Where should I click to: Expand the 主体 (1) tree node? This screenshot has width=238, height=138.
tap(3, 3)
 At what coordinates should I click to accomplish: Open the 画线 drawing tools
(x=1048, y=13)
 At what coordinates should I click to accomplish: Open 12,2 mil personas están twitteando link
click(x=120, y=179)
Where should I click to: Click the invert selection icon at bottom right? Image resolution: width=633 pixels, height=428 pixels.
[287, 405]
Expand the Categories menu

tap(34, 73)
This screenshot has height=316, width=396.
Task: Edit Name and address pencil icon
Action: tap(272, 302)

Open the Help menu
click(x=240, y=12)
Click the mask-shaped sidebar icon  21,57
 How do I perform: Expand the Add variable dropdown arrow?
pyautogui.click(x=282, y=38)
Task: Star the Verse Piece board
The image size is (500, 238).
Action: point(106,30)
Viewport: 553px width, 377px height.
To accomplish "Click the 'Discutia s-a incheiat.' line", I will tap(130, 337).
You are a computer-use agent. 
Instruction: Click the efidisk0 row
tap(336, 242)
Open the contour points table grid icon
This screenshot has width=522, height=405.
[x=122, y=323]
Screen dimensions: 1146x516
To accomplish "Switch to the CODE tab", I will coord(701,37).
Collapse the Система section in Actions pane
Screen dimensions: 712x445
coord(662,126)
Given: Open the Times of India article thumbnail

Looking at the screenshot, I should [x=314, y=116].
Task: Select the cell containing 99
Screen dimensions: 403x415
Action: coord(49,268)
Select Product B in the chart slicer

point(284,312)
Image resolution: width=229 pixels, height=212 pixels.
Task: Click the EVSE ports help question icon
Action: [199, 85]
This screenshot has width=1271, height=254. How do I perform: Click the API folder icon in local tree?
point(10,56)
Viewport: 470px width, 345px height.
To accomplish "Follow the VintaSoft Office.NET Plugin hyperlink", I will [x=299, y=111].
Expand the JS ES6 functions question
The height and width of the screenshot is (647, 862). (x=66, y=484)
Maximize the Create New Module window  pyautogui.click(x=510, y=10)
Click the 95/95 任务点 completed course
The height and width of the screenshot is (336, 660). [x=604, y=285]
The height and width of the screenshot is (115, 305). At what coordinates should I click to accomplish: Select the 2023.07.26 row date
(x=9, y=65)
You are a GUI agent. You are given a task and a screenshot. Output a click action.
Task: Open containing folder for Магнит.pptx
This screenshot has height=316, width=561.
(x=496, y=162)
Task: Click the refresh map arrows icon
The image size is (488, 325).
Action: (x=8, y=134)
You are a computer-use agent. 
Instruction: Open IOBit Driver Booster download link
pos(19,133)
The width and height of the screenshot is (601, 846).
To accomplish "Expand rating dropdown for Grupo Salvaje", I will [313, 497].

* EXERCISE: Copy the entries above word for word, starting at the very first one and ending with the line that contains "pyautogui.click(x=282, y=38)".

* ANSWER:
Where should I click to: Expand the 主体 (1) tree node? This screenshot has width=238, height=138.
tap(3, 3)
 At what coordinates should I click to accomplish: Open the 画线 drawing tools
(x=1048, y=13)
 At what coordinates should I click to accomplish: Open 12,2 mil personas están twitteando link
click(x=120, y=179)
Where should I click to: Click the invert selection icon at bottom right? Image resolution: width=633 pixels, height=428 pixels.
[287, 405]
Expand the Categories menu

tap(34, 73)
This screenshot has height=316, width=396.
Task: Edit Name and address pencil icon
Action: tap(272, 302)

Open the Help menu
click(x=240, y=12)
Click the mask-shaped sidebar icon  21,57
 How do I perform: Expand the Add variable dropdown arrow?
pyautogui.click(x=282, y=38)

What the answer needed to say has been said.